* [Task goal] Each line of the listing below must be returned exactly.

* [Given records]
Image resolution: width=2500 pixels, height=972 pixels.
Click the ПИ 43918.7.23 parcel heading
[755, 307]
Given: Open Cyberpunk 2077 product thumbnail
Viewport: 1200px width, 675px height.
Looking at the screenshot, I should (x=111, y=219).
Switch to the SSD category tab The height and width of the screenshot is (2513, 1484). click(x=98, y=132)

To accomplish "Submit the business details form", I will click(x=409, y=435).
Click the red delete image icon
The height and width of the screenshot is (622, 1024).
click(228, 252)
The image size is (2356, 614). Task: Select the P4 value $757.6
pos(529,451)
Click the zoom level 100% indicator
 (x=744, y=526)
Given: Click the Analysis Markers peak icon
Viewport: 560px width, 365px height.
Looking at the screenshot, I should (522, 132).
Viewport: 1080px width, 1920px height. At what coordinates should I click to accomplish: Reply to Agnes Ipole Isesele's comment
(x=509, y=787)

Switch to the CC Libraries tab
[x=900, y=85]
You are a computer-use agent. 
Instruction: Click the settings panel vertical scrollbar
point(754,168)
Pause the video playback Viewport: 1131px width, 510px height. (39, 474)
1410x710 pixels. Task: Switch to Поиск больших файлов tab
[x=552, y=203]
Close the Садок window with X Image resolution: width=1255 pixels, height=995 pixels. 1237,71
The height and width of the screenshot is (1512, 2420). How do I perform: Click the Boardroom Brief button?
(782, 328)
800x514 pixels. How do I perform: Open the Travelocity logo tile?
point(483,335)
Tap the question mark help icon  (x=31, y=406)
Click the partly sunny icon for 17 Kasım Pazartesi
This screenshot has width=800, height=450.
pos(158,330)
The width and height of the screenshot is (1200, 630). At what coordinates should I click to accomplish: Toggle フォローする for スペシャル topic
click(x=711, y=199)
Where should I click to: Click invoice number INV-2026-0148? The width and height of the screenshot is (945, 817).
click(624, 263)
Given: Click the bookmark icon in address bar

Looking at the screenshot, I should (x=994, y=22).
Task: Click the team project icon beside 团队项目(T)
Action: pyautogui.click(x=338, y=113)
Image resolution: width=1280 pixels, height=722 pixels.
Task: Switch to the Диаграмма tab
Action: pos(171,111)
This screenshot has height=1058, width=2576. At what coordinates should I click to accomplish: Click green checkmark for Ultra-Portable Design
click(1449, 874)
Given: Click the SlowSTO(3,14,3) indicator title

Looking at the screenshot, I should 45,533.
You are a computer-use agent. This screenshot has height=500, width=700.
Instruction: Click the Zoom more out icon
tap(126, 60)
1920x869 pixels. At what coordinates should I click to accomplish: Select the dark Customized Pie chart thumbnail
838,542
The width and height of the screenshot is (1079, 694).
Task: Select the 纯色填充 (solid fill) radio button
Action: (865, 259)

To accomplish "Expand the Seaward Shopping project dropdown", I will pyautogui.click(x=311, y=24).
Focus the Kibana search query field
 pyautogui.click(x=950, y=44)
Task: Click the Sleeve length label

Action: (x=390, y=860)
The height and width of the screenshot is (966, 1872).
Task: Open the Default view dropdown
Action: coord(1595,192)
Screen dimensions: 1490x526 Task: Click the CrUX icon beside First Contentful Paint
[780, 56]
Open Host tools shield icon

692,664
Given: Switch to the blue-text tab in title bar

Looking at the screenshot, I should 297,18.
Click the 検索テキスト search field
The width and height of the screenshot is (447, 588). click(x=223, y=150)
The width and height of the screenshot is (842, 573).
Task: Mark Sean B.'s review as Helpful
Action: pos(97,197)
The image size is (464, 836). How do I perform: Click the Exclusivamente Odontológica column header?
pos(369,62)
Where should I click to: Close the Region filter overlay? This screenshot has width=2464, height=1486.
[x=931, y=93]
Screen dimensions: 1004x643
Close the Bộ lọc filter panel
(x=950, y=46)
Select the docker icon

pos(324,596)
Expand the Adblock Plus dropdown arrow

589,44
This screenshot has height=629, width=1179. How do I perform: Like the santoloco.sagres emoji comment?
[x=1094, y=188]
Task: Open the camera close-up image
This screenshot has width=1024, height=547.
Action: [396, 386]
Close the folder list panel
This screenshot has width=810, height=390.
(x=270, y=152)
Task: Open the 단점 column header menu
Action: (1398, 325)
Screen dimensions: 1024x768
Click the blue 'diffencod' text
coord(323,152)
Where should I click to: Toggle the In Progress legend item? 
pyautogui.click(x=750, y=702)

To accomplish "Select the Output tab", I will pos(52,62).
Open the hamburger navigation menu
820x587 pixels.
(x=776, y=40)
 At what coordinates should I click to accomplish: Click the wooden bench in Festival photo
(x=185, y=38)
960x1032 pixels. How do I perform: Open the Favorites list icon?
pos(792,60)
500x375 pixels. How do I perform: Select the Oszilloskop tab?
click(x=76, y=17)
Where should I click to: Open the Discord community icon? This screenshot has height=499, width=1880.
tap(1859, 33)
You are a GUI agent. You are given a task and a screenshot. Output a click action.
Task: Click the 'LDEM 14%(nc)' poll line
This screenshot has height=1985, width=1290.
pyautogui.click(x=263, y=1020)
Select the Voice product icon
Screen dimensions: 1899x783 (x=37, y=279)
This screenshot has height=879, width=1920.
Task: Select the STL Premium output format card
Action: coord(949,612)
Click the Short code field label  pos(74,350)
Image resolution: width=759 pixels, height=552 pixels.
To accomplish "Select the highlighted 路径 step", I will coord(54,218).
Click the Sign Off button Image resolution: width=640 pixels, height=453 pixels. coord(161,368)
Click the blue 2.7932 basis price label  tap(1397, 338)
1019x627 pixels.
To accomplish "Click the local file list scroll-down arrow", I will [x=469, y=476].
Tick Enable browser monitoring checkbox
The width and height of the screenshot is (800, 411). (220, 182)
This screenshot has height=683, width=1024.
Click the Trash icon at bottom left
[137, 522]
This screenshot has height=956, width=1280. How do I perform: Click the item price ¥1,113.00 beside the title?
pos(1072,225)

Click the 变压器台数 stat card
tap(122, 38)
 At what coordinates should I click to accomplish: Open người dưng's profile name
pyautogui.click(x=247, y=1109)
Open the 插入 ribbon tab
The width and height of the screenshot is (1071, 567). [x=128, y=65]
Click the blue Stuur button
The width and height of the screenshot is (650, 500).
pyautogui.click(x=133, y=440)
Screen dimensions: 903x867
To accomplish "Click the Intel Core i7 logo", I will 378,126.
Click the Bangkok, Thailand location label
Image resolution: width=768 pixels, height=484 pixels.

* [Solution to the problem]
Image resolution: width=2500 pixels, height=972 pixels.
Click the ПИ 43918.7.23 parcel heading
[755, 307]
Given: Open Cyberpunk 2077 product thumbnail
Viewport: 1200px width, 675px height.
Looking at the screenshot, I should (x=111, y=219).
Switch to the SSD category tab The height and width of the screenshot is (2513, 1484). click(x=98, y=132)

To accomplish "Submit the business details form", I will click(x=409, y=435).
Click the red delete image icon
The height and width of the screenshot is (622, 1024).
click(228, 252)
The image size is (2356, 614). Task: Select the P4 value $757.6
pos(529,451)
Click the zoom level 100% indicator
 (x=744, y=526)
Given: Click the Analysis Markers peak icon
Viewport: 560px width, 365px height.
Looking at the screenshot, I should (522, 132).
Viewport: 1080px width, 1920px height. At what coordinates should I click to accomplish: Reply to Agnes Ipole Isesele's comment
(x=509, y=787)

Switch to the CC Libraries tab
[x=900, y=85]
You are a computer-use agent. 
Instruction: Click the settings panel vertical scrollbar
point(754,168)
Pause the video playback Viewport: 1131px width, 510px height. (39, 474)
1410x710 pixels. Task: Switch to Поиск больших файлов tab
[x=552, y=203]
Close the Садок window with X Image resolution: width=1255 pixels, height=995 pixels. 1237,71
The height and width of the screenshot is (1512, 2420). How do I perform: Click the Boardroom Brief button?
(782, 328)
800x514 pixels. How do I perform: Open the Travelocity logo tile?
point(483,335)
Tap the question mark help icon  (x=31, y=406)
Click the partly sunny icon for 17 Kasım Pazartesi
This screenshot has width=800, height=450.
pos(158,330)
The width and height of the screenshot is (1200, 630). At what coordinates should I click to accomplish: Toggle フォローする for スペシャル topic
click(x=711, y=199)
Where should I click to: Click invoice number INV-2026-0148? The width and height of the screenshot is (945, 817).
click(624, 263)
Given: Click the bookmark icon in address bar

Looking at the screenshot, I should (x=994, y=22).
Task: Click the team project icon beside 团队项目(T)
Action: pyautogui.click(x=338, y=113)
Image resolution: width=1280 pixels, height=722 pixels.
Task: Switch to the Диаграмма tab
Action: pos(171,111)
This screenshot has height=1058, width=2576. At what coordinates should I click to accomplish: Click green checkmark for Ultra-Portable Design
click(1449, 874)
Given: Click the SlowSTO(3,14,3) indicator title

Looking at the screenshot, I should 45,533.
You are a computer-use agent. This screenshot has height=500, width=700.
Instruction: Click the Zoom more out icon
tap(126, 60)
1920x869 pixels. At what coordinates should I click to accomplish: Select the dark Customized Pie chart thumbnail
838,542
The width and height of the screenshot is (1079, 694).
Task: Select the 纯色填充 (solid fill) radio button
Action: (865, 259)

To accomplish "Expand the Seaward Shopping project dropdown", I will pyautogui.click(x=311, y=24).
Focus the Kibana search query field
 pyautogui.click(x=950, y=44)
Task: Click the Sleeve length label

Action: (x=390, y=860)
The height and width of the screenshot is (966, 1872).
Task: Open the Default view dropdown
Action: coord(1595,192)
Screen dimensions: 1490x526 Task: Click the CrUX icon beside First Contentful Paint
[780, 56]
Open Host tools shield icon

692,664
Given: Switch to the blue-text tab in title bar

Looking at the screenshot, I should 297,18.
Click the 検索テキスト search field
The width and height of the screenshot is (447, 588). click(x=223, y=150)
The width and height of the screenshot is (842, 573).
Task: Mark Sean B.'s review as Helpful
Action: pos(97,197)
The image size is (464, 836). How do I perform: Click the Exclusivamente Odontológica column header?
pos(369,62)
Where should I click to: Close the Region filter overlay? This screenshot has width=2464, height=1486.
[x=931, y=93]
Screen dimensions: 1004x643
Close the Bộ lọc filter panel
(x=950, y=46)
Select the docker icon

pos(324,596)
Expand the Adblock Plus dropdown arrow

589,44
This screenshot has height=629, width=1179. How do I perform: Like the santoloco.sagres emoji comment?
[x=1094, y=188]
Task: Open the camera close-up image
This screenshot has width=1024, height=547.
Action: [396, 386]
Close the folder list panel
This screenshot has width=810, height=390.
(x=270, y=152)
Task: Open the 단점 column header menu
Action: (1398, 325)
Screen dimensions: 1024x768
Click the blue 'diffencod' text
coord(323,152)
Where should I click to: Toggle the In Progress legend item? 
pyautogui.click(x=750, y=702)

To accomplish "Select the Output tab", I will pos(52,62).
Open the hamburger navigation menu
820x587 pixels.
(x=776, y=40)
 At what coordinates should I click to accomplish: Click the wooden bench in Festival photo
(x=185, y=38)
960x1032 pixels. How do I perform: Open the Favorites list icon?
pos(792,60)
500x375 pixels. How do I perform: Select the Oszilloskop tab?
click(x=76, y=17)
Where should I click to: Open the Discord community icon? This screenshot has height=499, width=1880.
tap(1859, 33)
You are a GUI agent. You are given a task and a screenshot. Output a click action.
Task: Click the 'LDEM 14%(nc)' poll line
This screenshot has height=1985, width=1290.
pyautogui.click(x=263, y=1020)
Select the Voice product icon
Screen dimensions: 1899x783 (x=37, y=279)
This screenshot has height=879, width=1920.
Task: Select the STL Premium output format card
Action: coord(949,612)
Click the Short code field label  pos(74,350)
Image resolution: width=759 pixels, height=552 pixels.
To accomplish "Select the highlighted 路径 step", I will coord(54,218).
Click the Sign Off button Image resolution: width=640 pixels, height=453 pixels. coord(161,368)
Click the blue 2.7932 basis price label  tap(1397, 338)
1019x627 pixels.
To accomplish "Click the local file list scroll-down arrow", I will [x=469, y=476].
Tick Enable browser monitoring checkbox
The width and height of the screenshot is (800, 411). (220, 182)
This screenshot has height=683, width=1024.
Click the Trash icon at bottom left
[137, 522]
This screenshot has height=956, width=1280. How do I perform: Click the item price ¥1,113.00 beside the title?
pos(1072,225)

Click the 变压器台数 stat card
tap(122, 38)
 At what coordinates should I click to accomplish: Open người dưng's profile name
pyautogui.click(x=247, y=1109)
Open the 插入 ribbon tab
The width and height of the screenshot is (1071, 567). [x=128, y=65]
Click the blue Stuur button
The width and height of the screenshot is (650, 500).
pyautogui.click(x=133, y=440)
Screen dimensions: 903x867
To accomplish "Click the Intel Core i7 logo", I will 378,126.
Click the Bangkok, Thailand location label
Image resolution: width=768 pixels, height=484 pixels.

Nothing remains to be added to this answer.